Alana Wagg is Egg Helpers’ Donor Admissions and Support Specialist. It’s her job to welcome you to Egg Helpers and introduce you to egg donation. After you’ve submitted your application, Alana will reach out to you and explain the entire donation process step by step, as well as answer any questions you may have. She will help you complete your profile, so Intended Parents can get a clear picture of who you are and go over the types of couples or individuals you may be donating to. Once your profile is complete, Alana will organize your initial testing, which includes bloodwork and internal ultrasounds. After you’ve successfully completed your testing, she will make sure your profile is visible on our website so Intended Parents can learn more about you and reach out to Egg Helpers if you are selected.
Aside from Alana’s administrative duties, her primary role is to provide educational and emotional support while egg donors are waiting to be matched: “During my time with Egg Helpers I’ve received all kinds of questions, and with each one I do my best to ensure our donors feel safe and supported in their decisions” she affirms. Some of the inquiries Alana has received in the past include the following:
What’s the difference between an anonymous and a known donation?
For anonymous donations, there is no contact between the donor and the Intended Parents: “We can tell the donor what kind of couple they are donating to, such as if they are same sex, heterosexual, or a single person. We can also tell them if they’re domestic to Canada or if they’re international. Finally, we can let them know if their donation results in a positive pregnancy. Of course, this is only if the donor wants to know, as we’ve had donors who want absolutely no information at all” Alana explains.
For known donations, once the donor is medically cleared by the clinic a legal contract is drawn up. Both the donor and the Intended Parents have their own lawyers, and both parties outline what they are and aren’t comfortable with in terms of contact. Once that’s decided upon, both parties sign the contracts, and the legal clearances are sent to the clinic. The donors are often introduced to the IPs through email, and from that point on they are free to communicate in whichever way they see fit.
“The majority of donations are anonymous,” says Alana. “It’s often the case that someone will start with a known donation and then switch to an anonymous donation the second time around because they’ve really built a strong relationship with their first Intended Parents and don’t want to discredit their original relationship”.
How much contact will there be in a known donation?
Alana has seen donors engaging in various levels of contact with their Intended Parents. Some Intended Parents only engage in email correspondence, while others may want to get to know you in person and offer support by attending your egg retrieval. “I’ve even seen an egg donor who has flown all the way to France to meet her Intended Parents, and another who goes on family trips with the couple that she donated her eggs to” Alana says. Each case is unique, and the amount of contact in a known donation really comes down to what you and your Intended Parents decide is right.
How does reimbursement work?
“Reimbursement is also often a large stumbling block for our donors, as many start the process believing they will receive payment for their donation. However, Canada follows as altruistic model of reimbursement only, as it’s illegal to give or receive payment for egg donation,” Alana asserts.
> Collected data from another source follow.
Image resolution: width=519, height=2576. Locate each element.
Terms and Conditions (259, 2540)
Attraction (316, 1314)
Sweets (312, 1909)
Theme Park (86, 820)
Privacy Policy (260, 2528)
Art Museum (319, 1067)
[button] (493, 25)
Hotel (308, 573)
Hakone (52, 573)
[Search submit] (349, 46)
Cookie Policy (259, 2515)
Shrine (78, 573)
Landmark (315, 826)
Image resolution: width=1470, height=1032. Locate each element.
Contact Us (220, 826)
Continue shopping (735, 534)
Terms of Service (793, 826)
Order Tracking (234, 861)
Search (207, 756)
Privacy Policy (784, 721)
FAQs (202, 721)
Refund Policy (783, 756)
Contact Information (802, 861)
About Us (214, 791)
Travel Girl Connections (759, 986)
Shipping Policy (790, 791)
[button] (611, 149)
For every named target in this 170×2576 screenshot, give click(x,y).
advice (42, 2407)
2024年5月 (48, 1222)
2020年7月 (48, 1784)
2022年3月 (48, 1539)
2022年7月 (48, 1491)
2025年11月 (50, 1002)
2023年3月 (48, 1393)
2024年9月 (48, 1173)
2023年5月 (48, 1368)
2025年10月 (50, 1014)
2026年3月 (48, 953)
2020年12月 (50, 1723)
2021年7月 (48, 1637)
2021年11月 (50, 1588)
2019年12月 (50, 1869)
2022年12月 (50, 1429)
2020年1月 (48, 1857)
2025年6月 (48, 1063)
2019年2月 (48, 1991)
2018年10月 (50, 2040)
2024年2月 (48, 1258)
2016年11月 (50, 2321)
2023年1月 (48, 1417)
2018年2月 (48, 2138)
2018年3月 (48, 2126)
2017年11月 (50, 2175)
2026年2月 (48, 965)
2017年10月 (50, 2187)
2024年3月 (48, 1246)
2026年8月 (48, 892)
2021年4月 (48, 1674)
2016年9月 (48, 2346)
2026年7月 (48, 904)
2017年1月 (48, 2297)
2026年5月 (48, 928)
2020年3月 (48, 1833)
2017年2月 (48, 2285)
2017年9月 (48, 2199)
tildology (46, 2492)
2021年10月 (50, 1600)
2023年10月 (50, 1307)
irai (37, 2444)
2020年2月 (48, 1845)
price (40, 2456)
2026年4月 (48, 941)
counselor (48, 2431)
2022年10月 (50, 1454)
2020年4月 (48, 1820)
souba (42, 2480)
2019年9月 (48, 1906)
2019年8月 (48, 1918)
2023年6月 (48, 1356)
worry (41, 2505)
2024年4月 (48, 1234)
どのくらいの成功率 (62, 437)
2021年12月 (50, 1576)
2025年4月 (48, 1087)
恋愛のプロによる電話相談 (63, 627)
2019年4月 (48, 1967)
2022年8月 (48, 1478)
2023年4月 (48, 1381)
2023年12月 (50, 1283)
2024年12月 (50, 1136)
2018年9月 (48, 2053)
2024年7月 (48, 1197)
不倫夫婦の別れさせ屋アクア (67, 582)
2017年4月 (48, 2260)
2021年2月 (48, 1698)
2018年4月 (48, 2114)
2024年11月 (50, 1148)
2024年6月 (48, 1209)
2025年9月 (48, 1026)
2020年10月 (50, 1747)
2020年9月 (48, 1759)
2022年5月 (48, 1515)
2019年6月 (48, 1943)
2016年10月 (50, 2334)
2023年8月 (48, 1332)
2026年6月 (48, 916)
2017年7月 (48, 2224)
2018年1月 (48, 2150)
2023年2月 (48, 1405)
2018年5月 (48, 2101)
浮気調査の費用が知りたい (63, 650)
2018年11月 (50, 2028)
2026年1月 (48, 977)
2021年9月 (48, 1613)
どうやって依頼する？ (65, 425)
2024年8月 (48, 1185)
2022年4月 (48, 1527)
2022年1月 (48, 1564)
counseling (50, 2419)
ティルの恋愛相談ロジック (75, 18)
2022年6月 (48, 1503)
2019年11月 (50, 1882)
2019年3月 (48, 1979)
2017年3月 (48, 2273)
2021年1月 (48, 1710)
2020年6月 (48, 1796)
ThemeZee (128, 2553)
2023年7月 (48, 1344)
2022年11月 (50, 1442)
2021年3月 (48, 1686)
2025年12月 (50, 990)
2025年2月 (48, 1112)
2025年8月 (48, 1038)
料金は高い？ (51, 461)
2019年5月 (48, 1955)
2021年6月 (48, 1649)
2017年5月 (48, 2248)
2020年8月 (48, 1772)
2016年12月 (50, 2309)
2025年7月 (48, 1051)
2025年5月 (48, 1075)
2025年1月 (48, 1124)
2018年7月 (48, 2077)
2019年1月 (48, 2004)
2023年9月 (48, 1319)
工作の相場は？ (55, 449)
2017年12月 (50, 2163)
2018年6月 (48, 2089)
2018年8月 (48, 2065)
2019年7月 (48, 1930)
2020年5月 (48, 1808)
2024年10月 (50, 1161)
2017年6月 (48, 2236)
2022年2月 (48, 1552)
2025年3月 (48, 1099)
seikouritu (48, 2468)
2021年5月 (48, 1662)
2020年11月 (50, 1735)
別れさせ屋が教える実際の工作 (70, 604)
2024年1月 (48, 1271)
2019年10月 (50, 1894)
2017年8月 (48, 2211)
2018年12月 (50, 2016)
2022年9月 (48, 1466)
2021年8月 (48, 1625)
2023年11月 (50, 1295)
Donors are reimbursed up to $5000 for any expenses they may incur throughout their donation journey. Donors can claim for lost wages, child care, transportation and parking, acupuncture and massage, vitamins, feminine hygiene products, personal fitness classes, and holistic medicine. “As long as a donor’s request is reasonable, Egg Helpers will reimburse them along the way” she explains.
Additionally, if a donor needs to fly across the country for their retrieval and stay in a hotel, the Intended Parents will cover these expenses. Intended Parents put this money into a trust account upon registering with Egg Helpers, and any money the donor doesn’t claim goes back to the Intended Parents: “Although it’s rare, there have been donors who haven’t claimed anything because they believe this transaction should be a true donation” she says.
But what if…?
“Throughout my time at Egg Helpers, I’ve heard a lot of misconceptions and fears about the egg donation process,” Alana says. “I’ve heard concern about being rendered infertile afterwards, which is simply not the case. I’ve heard donors worry about having to undergo months of medication, when the medical treatment is only for ten to twelve days. I’ve heard from donors who are scared about the retrieval process being painful, and while it is for some, it’s generally a painless process as the donor is under sedation. I understand how this is a completely new experience for many of the young women I speak to, and I try my best to establish open and empathetic communication with every single one of our donors”.
What should I look for in an Egg Donor Agency?
When deciding who to work with, Alana recommends tuning into your instincts upon interacting with an agency: “You should feel as though you’re being treated like a person, and not like a number or a medical specimen. Communication between the donor and the clinic is very important. Egg Helpers has prioritized building close relationships with the clinics we use, and we make sure to advocate for our donors,” she asserts. “You should feel valued for your contribution, and there should be open communication and transparency throughout the process. Egg Helpers strives to make this a personal experience, and as an agency, it’s our goal to get to know each and every one of our donors on an individual level”.